Dalam pernyataannya, Menteri Keuangan AS Scott Bessent memperingatkan negara-negara yang terdampak, termasuk Indonesia, untuk tidak melakukan tindakan balasan.
“Saran saya kepada setiap negara saat ini adalah jangan membalas. Diam saja, terima dulu. Lihat bagaimana perkembangannya. Karena jika kalian membalas, maka akan terjadi eskalasi,” ujar Bessent seperti dikutip dari Antara. Ia menambahkan, “Jika tidak membalas, ini adalah batas tertingginya.”
Sementara itu, Pemerintah Indonesia telah menegaskan akan mengirimkan delegasi tingkat tinggi ke Washington DC dalam waktu dekat. Seperti dilaporkan Antara, Jumat (4/4/2025), langkah ini dilakukan untuk membuka jalur diplomasi langsung dengan Pemerintah AS.
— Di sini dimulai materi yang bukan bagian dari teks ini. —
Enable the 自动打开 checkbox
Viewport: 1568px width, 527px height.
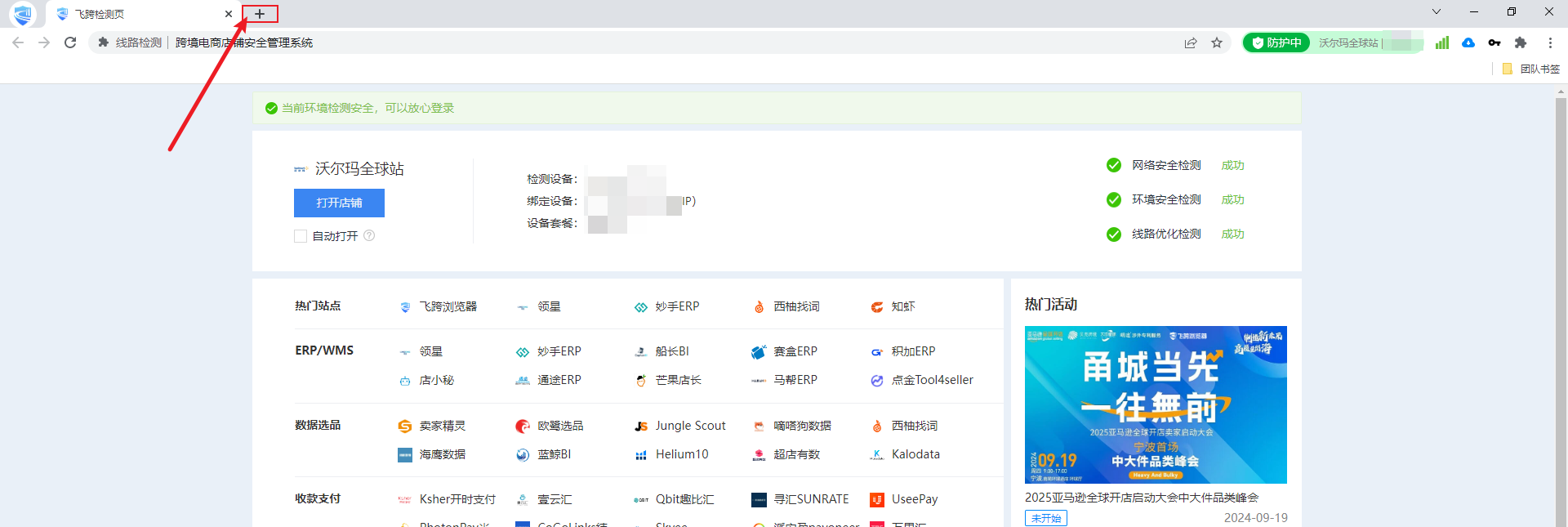pos(301,236)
Delegasi tersebut akan membawa bahan negosiasi berdasarkan laporan National Trade Estimate (NTE) 2925 yang diterbitkan oleh US Trade Representative, sebagaimana disampaikan oleh Kementerian Luar Negeri RI dalam rilis resminya.
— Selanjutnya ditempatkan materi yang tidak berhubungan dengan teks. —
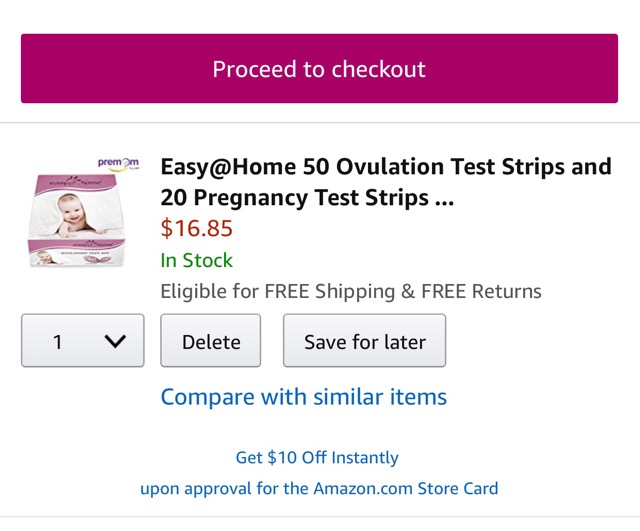Click the Premom logo above the product image
The image size is (640, 531).
click(118, 163)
Menanggapi situasi ini, Deputi Bidang Diseminasi dan Media Informasi Kantor Komunikasi Kepresidenan, Noudhy Valdryno, menyampaikan bahwa Presiden Prabowo Subianto telah menyiapkan tiga strategi utama untuk menghadapi tekanan ekonomi dari kebijakan tersebut.
Pertama, perluasan mitra dagang melalui pengajuan keanggotaan Indonesia dalam kelompok BRICS. “Keanggotaan Indonesia di BRICS memperkuat berbagai perjanjian dagang multilateral yang telah ditandatangani Indonesia,” ujarnya.
Kedua, pembentukan lembaga Danantara yang berfokus pada pendanaan dan pengelolaan proyek hilirisasi sumber daya alam di berbagai sektor strategis. Menurut Noudhy, langkah ini akan mengurangi ketergantungan Indonesia terhadap investasi asing.
Ketiga, program penguatan konsumsi dalam negeri melalui penyediaan makan bergizi gratis. “Salah satu program unggulan Presiden Prabowo adalah program makan bergizi gratis yang menargetkan 82 juta penerima manfaat pada tahun 2025,” tambahnya.
Sebagai upaya jangka panjang, Indonesia juga melanjutkan proses bergabung ke dalam Organisasi Kerja Sama dan Pembangunan Ekonomi (OECD) serta memperluas berbagai perjanjian perdagangan internasional lainnya.
Dalam suasana global yang semakin tegang akibat kebijakan proteksionis AS, Indonesia berupaya menyeimbangkan langkah diplomasi dan strategi pembangunan ekonomi nasional untuk tetap menjaga stabilitas dan pertumbuhan. (*)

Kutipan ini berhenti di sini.